REUNIR

Strengthening Europe’s Democratic Identity and Security in a more Autocratic World

Author: Michael Emerson

Summary

Much attention is rightly being paid to the well-documented tendencies in most of the world’s regions for autocracy to have been gaining some ground in the last two decades at the expense of democracy. Europe has not been immune from the impact of the several megatrends and profound systemic shocks that seem to have been favouring these autocratic tendencies – namely climate change, the Covid pandemic, Western macroeconomic shocks and above all the roles of China and Russia as autocracy’s superpowers. But paradoxically these same, extremely heterogenous disorders have seen the EU also responding with unprecedented initiatives, strengthening its powers and competences.

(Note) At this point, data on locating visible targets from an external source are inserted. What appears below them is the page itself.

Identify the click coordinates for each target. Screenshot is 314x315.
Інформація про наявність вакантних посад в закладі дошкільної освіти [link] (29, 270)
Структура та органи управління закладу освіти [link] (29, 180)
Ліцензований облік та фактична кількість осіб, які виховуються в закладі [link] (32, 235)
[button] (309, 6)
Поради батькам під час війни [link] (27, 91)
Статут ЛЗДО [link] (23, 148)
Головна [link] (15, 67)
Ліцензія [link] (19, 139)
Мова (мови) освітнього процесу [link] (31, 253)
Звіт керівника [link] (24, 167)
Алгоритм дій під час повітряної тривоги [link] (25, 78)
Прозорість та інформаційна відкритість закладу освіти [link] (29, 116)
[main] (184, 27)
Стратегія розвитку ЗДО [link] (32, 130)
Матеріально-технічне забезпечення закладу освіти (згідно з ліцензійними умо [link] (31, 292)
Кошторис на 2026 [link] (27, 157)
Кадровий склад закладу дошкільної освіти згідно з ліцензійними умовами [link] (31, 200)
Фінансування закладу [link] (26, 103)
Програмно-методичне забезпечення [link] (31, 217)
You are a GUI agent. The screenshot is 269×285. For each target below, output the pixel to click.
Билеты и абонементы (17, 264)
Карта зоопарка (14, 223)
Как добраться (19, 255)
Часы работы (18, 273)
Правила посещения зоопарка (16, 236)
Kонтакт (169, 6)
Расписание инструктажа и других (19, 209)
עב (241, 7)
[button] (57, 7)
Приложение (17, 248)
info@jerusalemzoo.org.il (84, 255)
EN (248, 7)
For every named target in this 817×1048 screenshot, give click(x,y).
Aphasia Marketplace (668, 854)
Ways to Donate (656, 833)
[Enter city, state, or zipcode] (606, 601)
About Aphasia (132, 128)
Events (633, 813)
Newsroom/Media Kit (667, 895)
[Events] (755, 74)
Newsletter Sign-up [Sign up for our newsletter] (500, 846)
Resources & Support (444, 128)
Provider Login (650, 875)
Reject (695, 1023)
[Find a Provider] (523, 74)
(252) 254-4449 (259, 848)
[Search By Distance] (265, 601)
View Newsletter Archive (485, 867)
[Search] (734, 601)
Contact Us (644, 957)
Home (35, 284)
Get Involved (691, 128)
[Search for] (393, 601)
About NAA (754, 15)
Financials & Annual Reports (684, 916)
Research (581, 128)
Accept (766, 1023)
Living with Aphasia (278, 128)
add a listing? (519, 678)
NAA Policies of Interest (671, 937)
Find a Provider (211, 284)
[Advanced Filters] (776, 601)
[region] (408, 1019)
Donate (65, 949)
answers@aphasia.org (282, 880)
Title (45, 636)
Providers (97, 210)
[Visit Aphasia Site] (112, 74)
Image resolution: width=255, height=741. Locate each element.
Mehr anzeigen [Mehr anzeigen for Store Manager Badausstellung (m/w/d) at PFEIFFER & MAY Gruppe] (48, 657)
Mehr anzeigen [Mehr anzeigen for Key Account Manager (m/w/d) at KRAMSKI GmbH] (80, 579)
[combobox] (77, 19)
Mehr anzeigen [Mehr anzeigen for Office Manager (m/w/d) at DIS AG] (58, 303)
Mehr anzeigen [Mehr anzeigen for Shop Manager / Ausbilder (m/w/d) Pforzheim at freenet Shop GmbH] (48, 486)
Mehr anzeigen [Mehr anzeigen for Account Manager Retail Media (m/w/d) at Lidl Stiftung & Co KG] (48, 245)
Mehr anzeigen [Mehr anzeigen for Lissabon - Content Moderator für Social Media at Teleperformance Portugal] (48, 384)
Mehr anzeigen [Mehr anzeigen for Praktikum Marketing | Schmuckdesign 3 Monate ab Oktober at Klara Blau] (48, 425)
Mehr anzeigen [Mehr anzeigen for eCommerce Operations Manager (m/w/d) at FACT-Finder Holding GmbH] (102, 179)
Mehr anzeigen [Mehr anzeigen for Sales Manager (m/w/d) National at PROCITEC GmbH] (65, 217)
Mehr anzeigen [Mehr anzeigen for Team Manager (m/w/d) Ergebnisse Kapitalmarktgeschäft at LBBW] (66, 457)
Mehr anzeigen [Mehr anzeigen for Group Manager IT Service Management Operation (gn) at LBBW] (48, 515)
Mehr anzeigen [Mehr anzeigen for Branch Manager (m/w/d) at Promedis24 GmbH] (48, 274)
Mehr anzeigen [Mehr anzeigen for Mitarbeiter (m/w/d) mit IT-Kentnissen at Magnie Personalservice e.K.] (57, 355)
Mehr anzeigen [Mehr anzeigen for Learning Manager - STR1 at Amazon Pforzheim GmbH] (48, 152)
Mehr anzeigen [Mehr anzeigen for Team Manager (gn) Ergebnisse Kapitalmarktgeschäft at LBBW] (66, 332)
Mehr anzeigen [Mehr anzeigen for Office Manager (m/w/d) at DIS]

However, Putin’s attack on Ukraine mounts the case for further steps, notably for the EU’s further enlargement now to be cast as a security project, to be supported by major advances in military defence capabilities under the heading of a European Defence Union. The gravity of the threat to democratic Europe from the autocratic superpowers could then result in a strengthening of an integrated Europe to a degree going beyond what has so far been politically feasible.

Introduction

In his book entitled ‘Mahomed and Charlemagne’, the eminent Belgian historian, Henri Pirenne, famously argued how the rise of Charlemagne and Europe’s Christian identity over a millennium ago would have been inconceivable without the Arab aggression . Identity was standing for the coalescence of society’s perceptions of its beliefs and values, enhanced to the point of enabling a previously impossible mobilization of power to defend itself against the external threat.
The question today is whether democratic Europe, and the EU in particular, can shape up its democratic identity and geo-political power to the point of stopping Russia’s aggression in Ukraine and countering an erosion of European democracy threatened also by China’s powerful international presence. Can the current circumstances, with its multiple crises and responses by the EU, crystalize a sufficiently strengthened sense of European democratic identity to enable the organization of the political and military means to defend itself – first of all against the aggressive Russian autocracy on its doorstep?